■ Task requirements ■
Using the entries below, give the count of lines that hold "width". Say nothing besides the number.

Screenshot grounding data:
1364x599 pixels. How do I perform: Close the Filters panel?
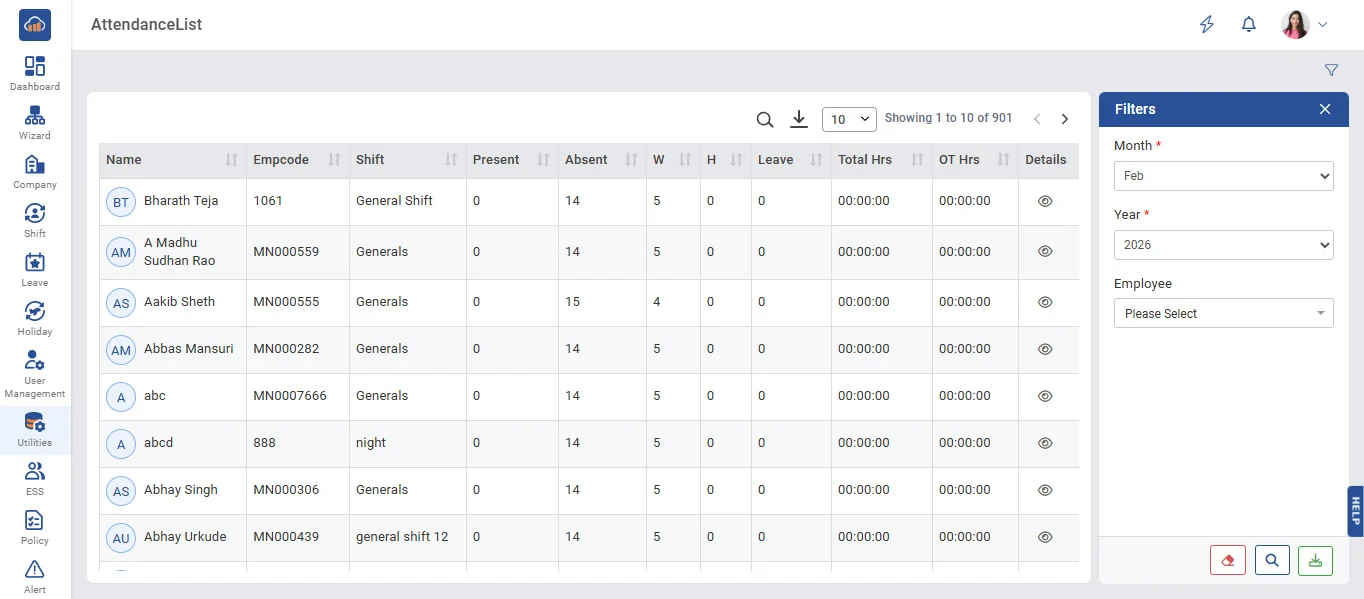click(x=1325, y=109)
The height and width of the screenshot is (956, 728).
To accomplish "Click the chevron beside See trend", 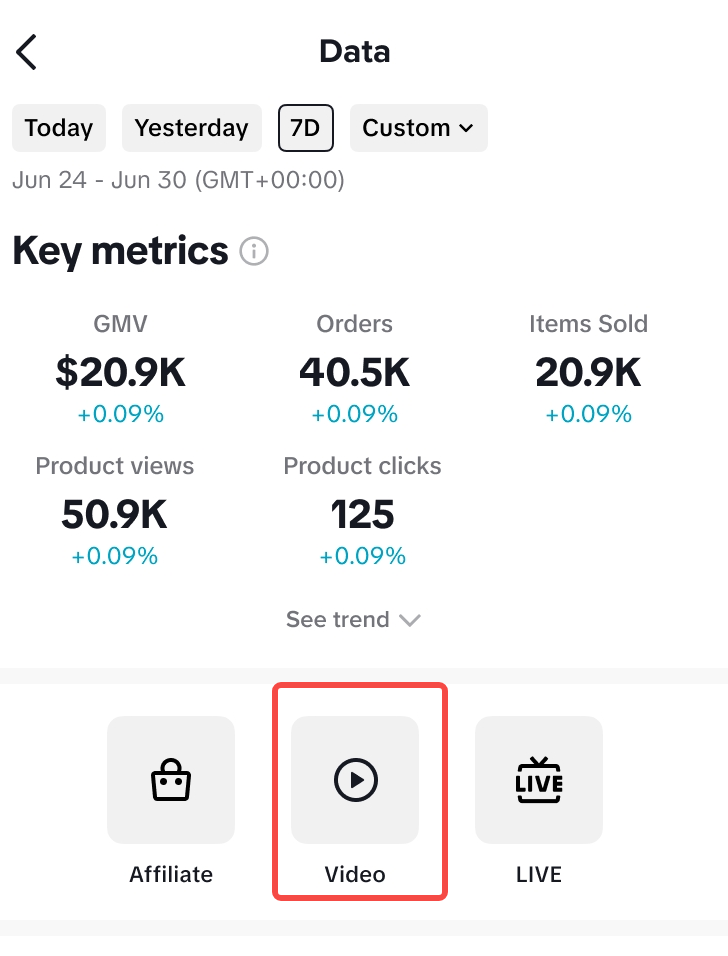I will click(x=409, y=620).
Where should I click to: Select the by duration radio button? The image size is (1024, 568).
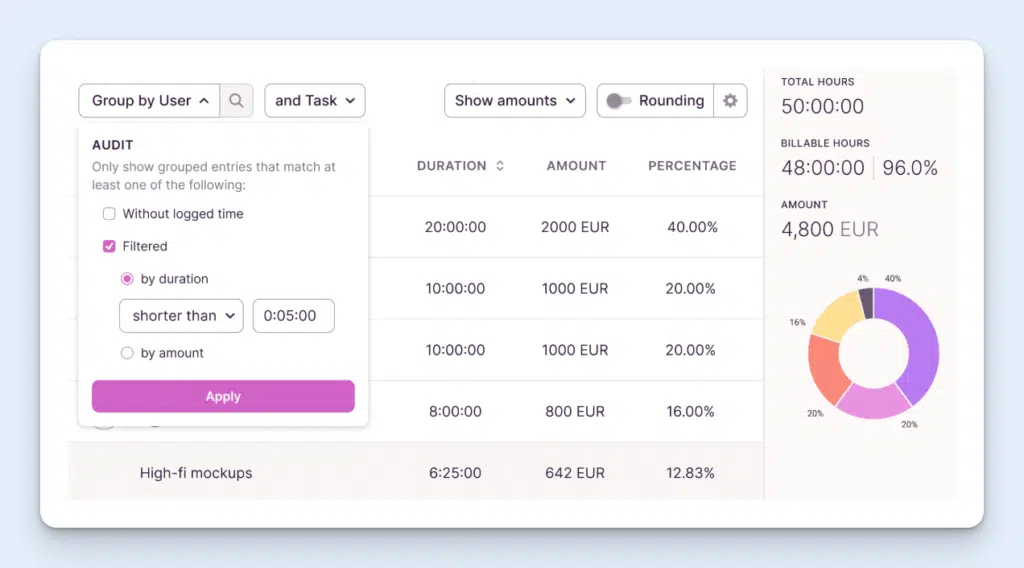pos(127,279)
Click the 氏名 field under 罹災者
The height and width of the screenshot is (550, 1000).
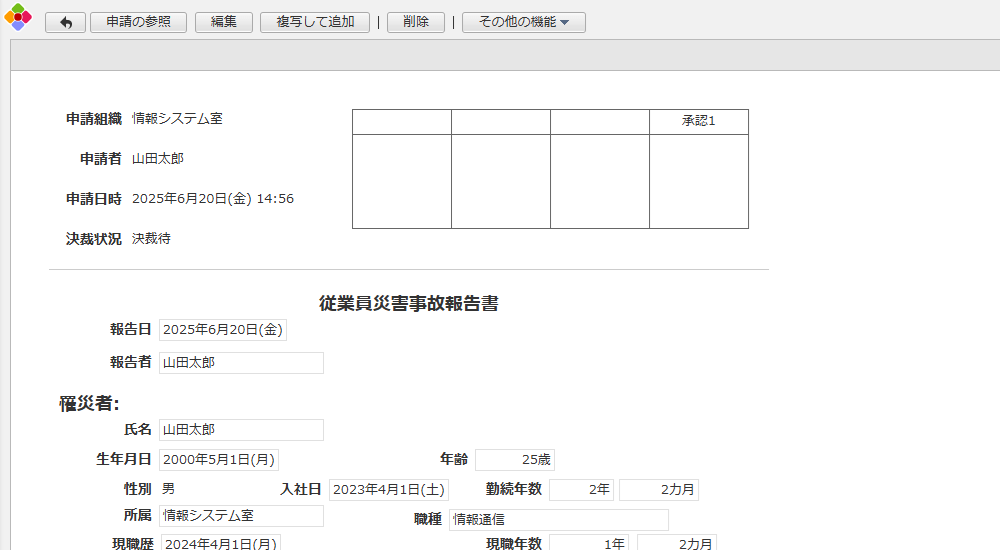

■ Response to this exercise ■
2